Preferential and bidirectional labeling of the rubrospinal tract with adenovirus-GFP for monitoring normal and injured axons.

The rodent rubrospinal tract (RST) has been studied extensively to investigate regeneration and remodeling of central nervous system (CNS) axons. Currently no retrograde tracers can specifically label rubrospinal axons and neurons (RSNs). The RST can be anterogradely labeled by injecting tracers into the red nucleus (RN), but accurately locating the RN is a technical challenge. Here we developed a recombinant adenovirus carrying a green fluorescent protein reporter gene (Adv-GFP) which can preferentially, intensely, and bi-directionally label the RST. When Adv-GFP was injected into the second lumbar spinal cord, the GFP was specifically transported throughout the entire RST, with peak labeling seen at 2 weeks post-injection.
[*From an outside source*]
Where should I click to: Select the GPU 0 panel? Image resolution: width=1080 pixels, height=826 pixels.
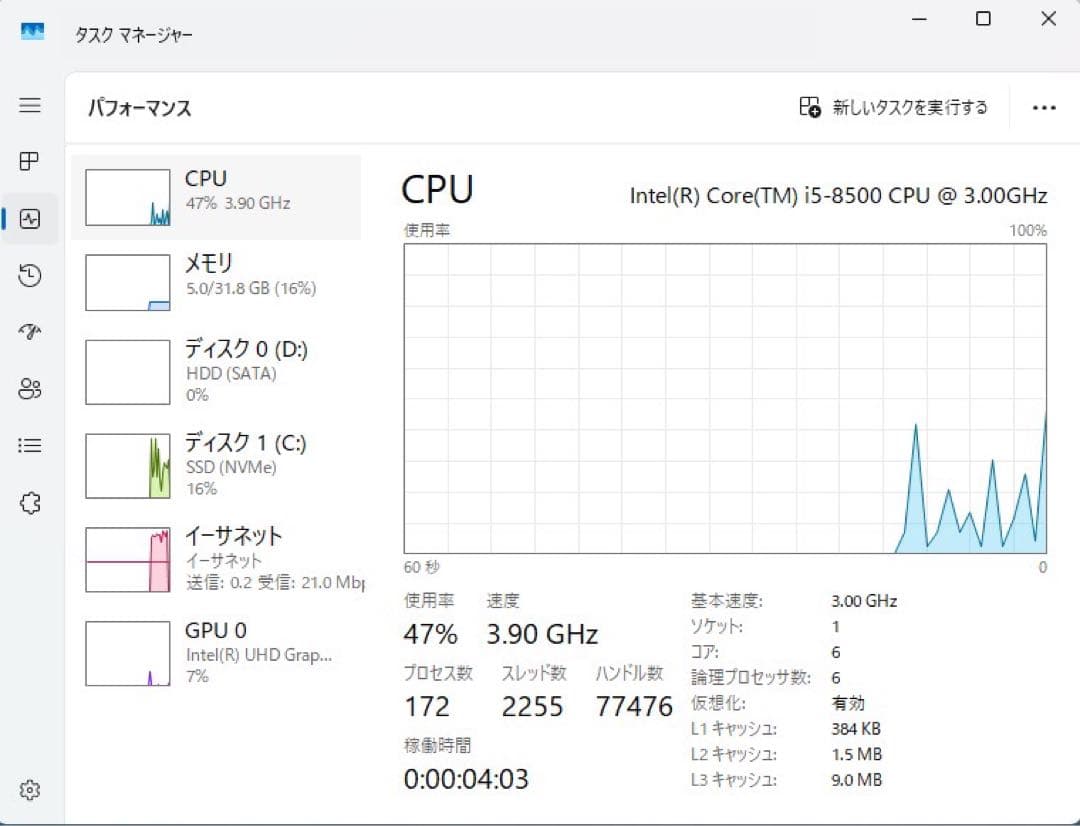pos(217,652)

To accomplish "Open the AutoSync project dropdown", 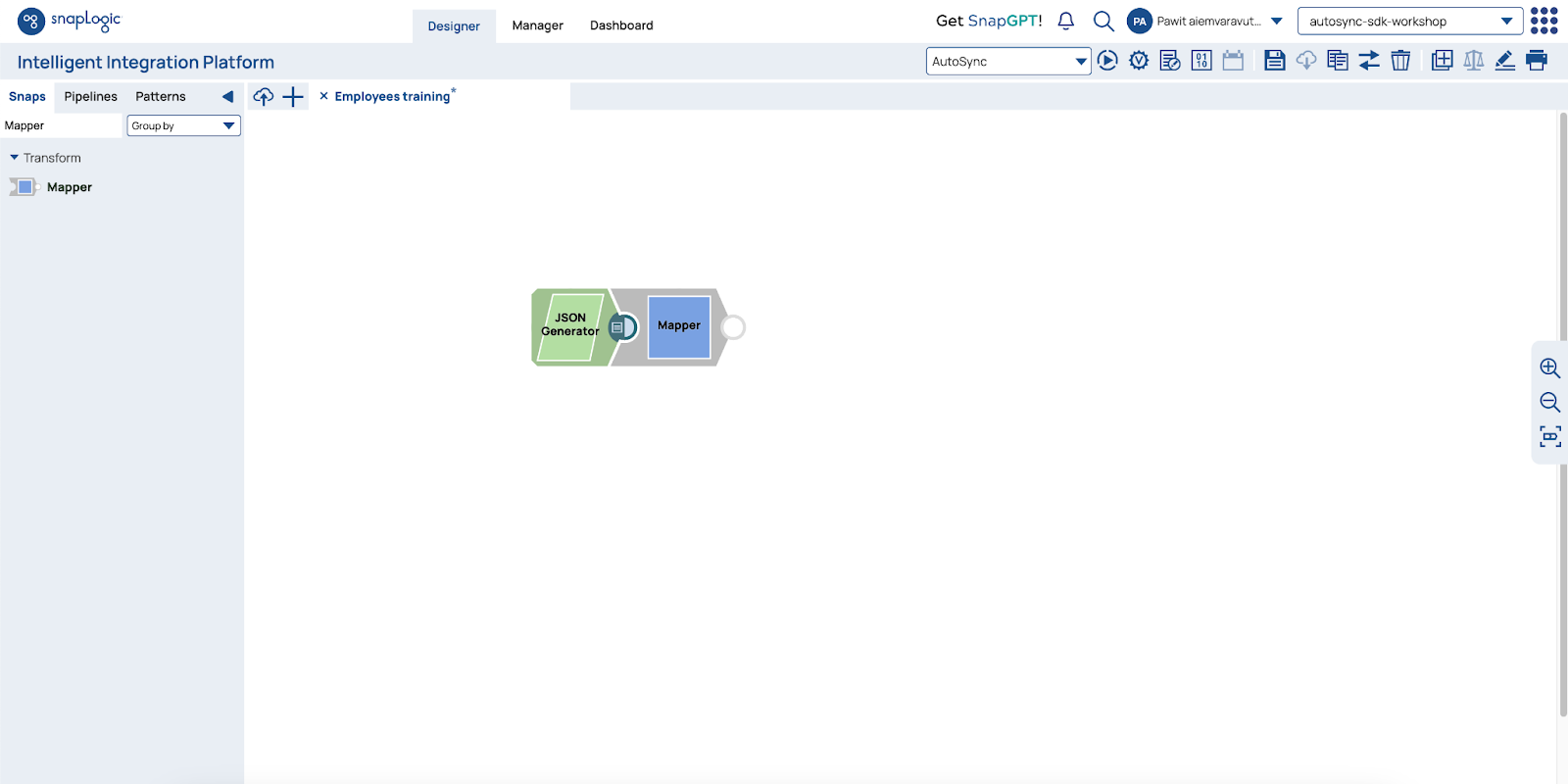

When Adv-GFP was injected directly into the RN, GFP was anterogradely transported throughout the RST. Following spinal cord injury (SCI), injection of Adv-GFP resulted in visualization of GFP in transected, spared, or sprouted RST axons bi-directionally. Thus Adv-GFP could be used as a novel tool for monitoring and evaluating strategies designed to maximize RST axonal regeneration and remodeling following SCI.